→ **Given task**
Write out the lines of data below as a numbered list, omitting any blank lines.

[Lines of data]
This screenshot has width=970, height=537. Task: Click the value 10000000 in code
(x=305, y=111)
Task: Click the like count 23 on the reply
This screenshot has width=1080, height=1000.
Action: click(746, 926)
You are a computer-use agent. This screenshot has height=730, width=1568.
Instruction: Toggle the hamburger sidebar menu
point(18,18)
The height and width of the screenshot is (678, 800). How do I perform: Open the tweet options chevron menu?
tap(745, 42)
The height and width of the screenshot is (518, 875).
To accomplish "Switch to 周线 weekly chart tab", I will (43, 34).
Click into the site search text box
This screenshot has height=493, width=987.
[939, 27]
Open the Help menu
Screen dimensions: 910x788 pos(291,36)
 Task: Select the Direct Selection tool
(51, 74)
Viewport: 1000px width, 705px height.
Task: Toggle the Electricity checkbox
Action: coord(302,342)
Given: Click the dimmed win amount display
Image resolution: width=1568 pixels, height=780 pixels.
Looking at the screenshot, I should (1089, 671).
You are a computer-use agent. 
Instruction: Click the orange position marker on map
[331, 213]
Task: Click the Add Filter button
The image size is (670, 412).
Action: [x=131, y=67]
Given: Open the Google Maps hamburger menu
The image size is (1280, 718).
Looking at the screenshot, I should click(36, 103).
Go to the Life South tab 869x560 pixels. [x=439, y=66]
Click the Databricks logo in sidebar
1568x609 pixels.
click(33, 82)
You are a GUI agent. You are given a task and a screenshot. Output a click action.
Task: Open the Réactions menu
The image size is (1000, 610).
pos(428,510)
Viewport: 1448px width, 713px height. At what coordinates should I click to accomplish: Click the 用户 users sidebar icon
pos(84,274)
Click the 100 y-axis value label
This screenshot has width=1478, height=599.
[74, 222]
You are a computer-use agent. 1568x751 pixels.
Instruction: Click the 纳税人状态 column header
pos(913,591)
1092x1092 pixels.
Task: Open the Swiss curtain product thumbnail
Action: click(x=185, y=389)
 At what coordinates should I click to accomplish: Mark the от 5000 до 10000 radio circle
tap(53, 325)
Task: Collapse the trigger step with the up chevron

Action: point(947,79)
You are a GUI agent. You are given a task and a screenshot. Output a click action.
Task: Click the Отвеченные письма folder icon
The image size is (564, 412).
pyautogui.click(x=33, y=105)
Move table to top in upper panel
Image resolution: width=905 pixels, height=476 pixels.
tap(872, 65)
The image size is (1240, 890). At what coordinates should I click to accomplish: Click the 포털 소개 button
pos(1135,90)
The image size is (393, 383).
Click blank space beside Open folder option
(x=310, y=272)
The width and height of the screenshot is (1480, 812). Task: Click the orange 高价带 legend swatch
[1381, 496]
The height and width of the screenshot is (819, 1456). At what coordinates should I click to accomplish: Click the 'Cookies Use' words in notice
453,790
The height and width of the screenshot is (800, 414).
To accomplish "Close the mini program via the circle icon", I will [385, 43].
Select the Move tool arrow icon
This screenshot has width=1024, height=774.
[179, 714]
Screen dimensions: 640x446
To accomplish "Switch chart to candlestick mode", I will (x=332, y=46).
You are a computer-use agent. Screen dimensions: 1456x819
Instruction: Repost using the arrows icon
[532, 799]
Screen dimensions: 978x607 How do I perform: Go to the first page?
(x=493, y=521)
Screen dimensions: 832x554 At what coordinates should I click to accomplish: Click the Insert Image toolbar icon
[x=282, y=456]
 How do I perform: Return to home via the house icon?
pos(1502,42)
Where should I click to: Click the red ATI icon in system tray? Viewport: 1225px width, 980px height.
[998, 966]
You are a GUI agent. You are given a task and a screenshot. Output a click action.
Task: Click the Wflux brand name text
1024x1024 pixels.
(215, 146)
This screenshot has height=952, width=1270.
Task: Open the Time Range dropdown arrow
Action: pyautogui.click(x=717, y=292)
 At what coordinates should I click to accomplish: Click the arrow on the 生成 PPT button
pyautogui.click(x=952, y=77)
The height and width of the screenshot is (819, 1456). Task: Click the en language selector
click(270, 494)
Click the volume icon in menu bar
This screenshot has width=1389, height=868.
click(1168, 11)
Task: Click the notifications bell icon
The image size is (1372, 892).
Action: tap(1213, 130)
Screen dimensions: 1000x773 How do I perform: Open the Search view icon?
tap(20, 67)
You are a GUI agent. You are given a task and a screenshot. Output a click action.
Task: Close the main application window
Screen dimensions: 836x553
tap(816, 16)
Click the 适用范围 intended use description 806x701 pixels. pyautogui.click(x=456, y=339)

→ **The completed task**
1. This screenshot has width=970, height=537. Task: Click the value 10000000 in code
2. (x=305, y=111)
3. Task: Click the like count 23 on the reply
4. This screenshot has width=1080, height=1000.
5. Action: click(746, 926)
6. You are a computer-use agent. This screenshot has height=730, width=1568.
7. Instruction: Toggle the hamburger sidebar menu
8. point(18,18)
9. The height and width of the screenshot is (678, 800). How do I perform: Open the tweet options chevron menu?
10. tap(745, 42)
11. The height and width of the screenshot is (518, 875).
12. To accomplish "Switch to 周线 weekly chart tab", I will (43, 34).
13. Click into the site search text box
14. This screenshot has height=493, width=987.
15. [939, 27]
16. Open the Help menu
17. Screen dimensions: 910x788 pos(291,36)
18.  Task: Select the Direct Selection tool
19. (51, 74)
20. Viewport: 1000px width, 705px height.
21. Task: Toggle the Electricity checkbox
22. Action: coord(302,342)
23. Given: Click the dimmed win amount display
24. Image resolution: width=1568 pixels, height=780 pixels.
25. Looking at the screenshot, I should (1089, 671).
26. You are a computer-use agent. 
27. Instruction: Click the orange position marker on map
28. [331, 213]
29. Task: Click the Add Filter button
30. The image size is (670, 412).
31. Action: [x=131, y=67]
32. Given: Open the Google Maps hamburger menu
33. The image size is (1280, 718).
34. Looking at the screenshot, I should click(36, 103).
35. Go to the Life South tab 869x560 pixels. [x=439, y=66]
36. Click the Databricks logo in sidebar
37. 1568x609 pixels.
38. click(33, 82)
39. You are a GUI agent. You are given a task and a screenshot. Output a click action.
40. Task: Open the Réactions menu
41. The image size is (1000, 610).
42. pos(428,510)
43. Viewport: 1448px width, 713px height. At what coordinates should I click to accomplish: Click the 用户 users sidebar icon
44. pos(84,274)
45. Click the 100 y-axis value label
46. This screenshot has width=1478, height=599.
47. [74, 222]
48. You are a computer-use agent. 1568x751 pixels.
49. Instruction: Click the 纳税人状态 column header
50. pos(913,591)
51. 1092x1092 pixels.
52. Task: Open the Swiss curtain product thumbnail
53. Action: click(x=185, y=389)
54.  At what coordinates should I click to accomplish: Mark the от 5000 до 10000 radio circle
55. tap(53, 325)
56. Task: Collapse the trigger step with the up chevron
57. Action: point(947,79)
58. You are a GUI agent. You are given a task and a screenshot. Output a click action.
59. Task: Click the Отвеченные письма folder icon
60. The image size is (564, 412).
61. pyautogui.click(x=33, y=105)
62. Move table to top in upper panel
63. Image resolution: width=905 pixels, height=476 pixels.
64. tap(872, 65)
65. The image size is (1240, 890). At what coordinates should I click to accomplish: Click the 포털 소개 button
66. pos(1135,90)
67. The image size is (393, 383).
68. Click blank space beside Open folder option
69. (x=310, y=272)
70. The width and height of the screenshot is (1480, 812). Task: Click the orange 高价带 legend swatch
71. [1381, 496]
72. The height and width of the screenshot is (819, 1456). At what coordinates should I click to accomplish: Click the 'Cookies Use' words in notice
73. 453,790
74. The height and width of the screenshot is (800, 414).
75. To accomplish "Close the mini program via the circle icon", I will [385, 43].
76. Select the Move tool arrow icon
77. This screenshot has width=1024, height=774.
78. [179, 714]
79. Screen dimensions: 640x446
80. To accomplish "Switch chart to candlestick mode", I will (x=332, y=46).
81. You are a computer-use agent. Screen dimensions: 1456x819
82. Instruction: Repost using the arrows icon
83. [532, 799]
84. Screen dimensions: 978x607 How do I perform: Go to the first page?
85. (x=493, y=521)
86. Screen dimensions: 832x554 At what coordinates should I click to accomplish: Click the Insert Image toolbar icon
87. [x=282, y=456]
88.  How do I perform: Return to home via the house icon?
89. pos(1502,42)
90. Where should I click to: Click the red ATI icon in system tray? Viewport: 1225px width, 980px height.
91. [998, 966]
92. You are a GUI agent. You are given a task and a screenshot. Output a click action.
93. Task: Click the Wflux brand name text
94. 1024x1024 pixels.
95. (215, 146)
96. This screenshot has height=952, width=1270.
97. Task: Open the Time Range dropdown arrow
98. Action: pyautogui.click(x=717, y=292)
99.  At what coordinates should I click to accomplish: Click the arrow on the 生成 PPT button
100. pyautogui.click(x=952, y=77)
101. The height and width of the screenshot is (819, 1456). Task: Click the en language selector
102. click(270, 494)
103. Click the volume icon in menu bar
104. This screenshot has width=1389, height=868.
105. click(1168, 11)
106. Task: Click the notifications bell icon
107. The image size is (1372, 892).
108. Action: tap(1213, 130)
109. Screen dimensions: 1000x773 How do I perform: Open the Search view icon?
110. tap(20, 67)
111. You are a GUI agent. You are given a task and a screenshot. Output a click action.
112. Task: Close the main application window
113. Screen dimensions: 836x553
114. tap(816, 16)
115. Click the 适用范围 intended use description 806x701 pixels. pyautogui.click(x=456, y=339)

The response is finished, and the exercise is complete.